Sports Direct – the new Glencore

My favourite topic, Glencore, seems to have hit a sideways trajectory for the last few days. That and the lack of noise on the ADVFN bulletin board may mean that this share is ready to rejoin the grown ups and trade like a FTSE 100 member rather than a 2 year old on their third packet of Haribo. As I’m attempting to generate returns well above the conventional, I’m probably looking for more sugar high than responsible citizen so whilst I will continue to hold Glencore it may be time for me to lighten up on it again to generate some dry powder.

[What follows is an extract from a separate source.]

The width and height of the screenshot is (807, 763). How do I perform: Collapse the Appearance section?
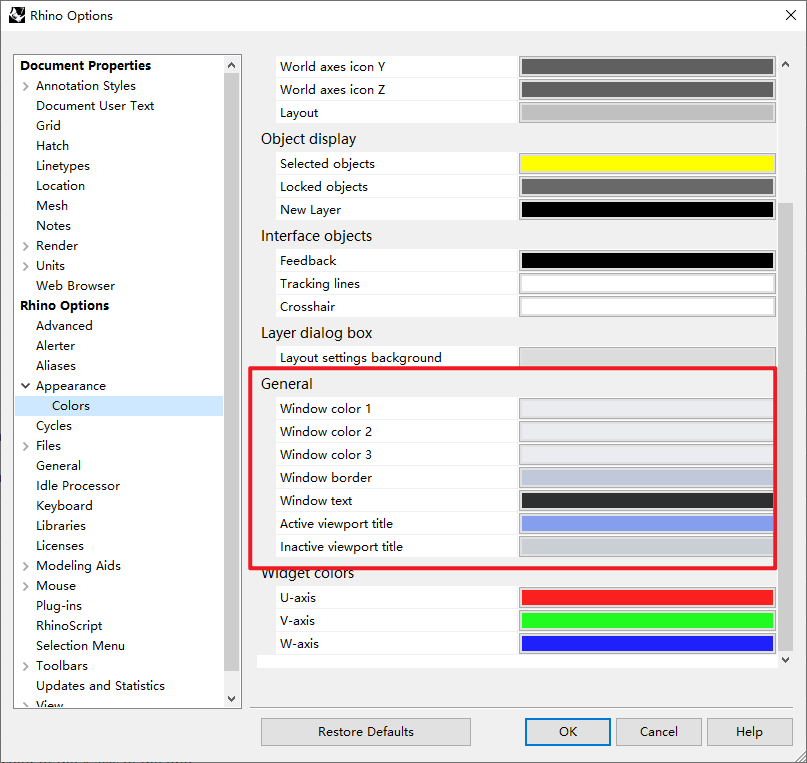click(x=24, y=385)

Talking of 2 year olds tantrums, I bought into Sports Direct after my post about them last week. I was a bit early, as they have continued to drop but that is a good opportunity to buy more at a cheaper level. Mike Ashley appears to be a difficult character, I grant you that, but did he build the business without being able to solve a staff issue? Presumably before the company went public he was able to work these things out for himself. Still, better to have a 25 year old analyst point out how to run the business properly, according to the textbooks they’ve read, written by people who’ve never run their own businesses either. I got my Ph.D before I ran my own business in the same subject area, and let me tell you they bear absolutely no relation to each other. I mean clearly the fact that Mr Ashley doesn’t talk nicely to Analysts or show much respect for our Politicians must mean he’s forgotten how to sell a football shirt. So I think this could be my next Glencore. The more I dig into this share the more I like the prospects over the next 12 months, primarily because it has become fashionable to not like it for no good quantitative reason. All I need now is for some Analyst to say something insightful like “if Sports Direct never sells another thing then the shares are worth zero” and I can jump into the sell off with both feet.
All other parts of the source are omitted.